Die Menschen im Ahrtal sollen vor zukünftigen Flutkatastrophen besser geschützt werden, fordert der Stuttgarter Professor Jörn Birkmann. Er ist Sprecher der Wissenschaftler, die im Auftrag des Bundesforschungsministeriums den Wiederaufbau begleiten.
Jörn Birkmann kritisiert, dass in den Verwaltungsvorschriften für die Verwendung der Milliarden für den Wiederaufbau nicht der Schutz der Menschen an der Ahr im Vordergrund stehe. "Es mache wenig Sinn, wenn wir Gelder in Strukturen investieren, die beim nächsten Hochwasser erneut zerstört werden."

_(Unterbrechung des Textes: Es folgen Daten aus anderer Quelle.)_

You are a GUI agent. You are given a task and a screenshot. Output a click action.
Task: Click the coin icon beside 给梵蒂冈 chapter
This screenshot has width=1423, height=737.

Schule ohne ausreichenden Hochwasserschutz wiederaufbauen?
Birkmann verweist dabei unter anderem auf die in der Flutkatastrophe zerstörte Levana-Schule in Bad Neuenahr-Ahrweiler. Das eingeschossige Schulgebäude für rund 100 Schülerinnen und Schüler mit geistigen und körperlichen Behinderungen steht direkt am Ahrufer. Eine erneute Jahrhundertflut würde das Gebäude nach seiner Einschätzung ein bis zwei Meter überfluten.
"Der reine Wiederaufbau dieser Schulen in gleicher Weise ist eine Einladung für erneute massive Schäden beim nächsten Hochwasser oder Starkregen", sagt Birkmann. Darum müsse bei allen Schulen, Altenheimen und Kindergärten geprüft werden, ob man höher baue oder neue Grundstücke kaufe. Dafür müsse es in den Verwaltungsvorschriften klare Formulierungen geben, sonst könnten die Bürgermeister an der Ahr nicht handeln.
Auch Bauausschuss des Bundestags fordert Veränderungen
Auch Mitglieder des Bauausschusses des Bundestags hatten bereits beim Finanzministerium Abhilfe beim Problem der Eins-zu-Eins-Wiederaufbauhilfe gefordert. Das rheinland-pfälzische Innenministerium begrüßt nach eigenen Angaben diese Initiative und schreibt: "Auch wir würden gerne mehr Innovationen für Klimaschutz und -anpassung ermöglichen." Gleichzeitig verweist das Innenministerium auf schon bestehende Erleichterungen beim Wiederaufbau an der Ahr und auf zusätzliche Fördermöglichkeiten bei Modernisierungen.
Das reiche aber nicht, sagt der Stuttgarter Professor Jörn Birkmann. Er fordert eine "Gesamtstrategie im Umgang mit dem Aufbau sensibler und kritischer Infrastrukturen und der Klimaresilienz."
Geld aus Wiederaufbauhilfe für kommunale Infrastruktur verwenden
Die Beantragung zusätzlicher Mittel aus anderen Fördertöpfen finden viele an der Ahr zu kompliziert und oft zu langwierig. Dabei wäre auch für Hochwasserschutz genug Geld da, so Birkmann.
"Aktuell sind von den 15 Milliarden Euro Wiederaufbauhilfe für die betroffenen Regionen in Rheinland-Pfalz rund zwei Milliarden Euro umgesetzt. Damit ist noch ein ganz erheblicher Anteil der Mittel nicht genutzt und könnte unter anderem beim Wiederaufbau der kommunalen Infrastrukturen und weiterer Vorhaben zielgerichteter für die Stärkung der Resilienz genutzt werden", sagt Jörn Birkmann.
Die Verantwortlichen sollten sich jedoch beeilen, die Auszahlungsbedingungen der Mittel aus den Wiederaufbaufonds für einen besseren Schutz der Menschen vor Hochwasser an der Ahr zu verändern, teilt Jörn Birkmann mit. In der Überschrift seiner aktuellen Stellungnahme heißt es: "Zeit zum Handeln ist jetzt."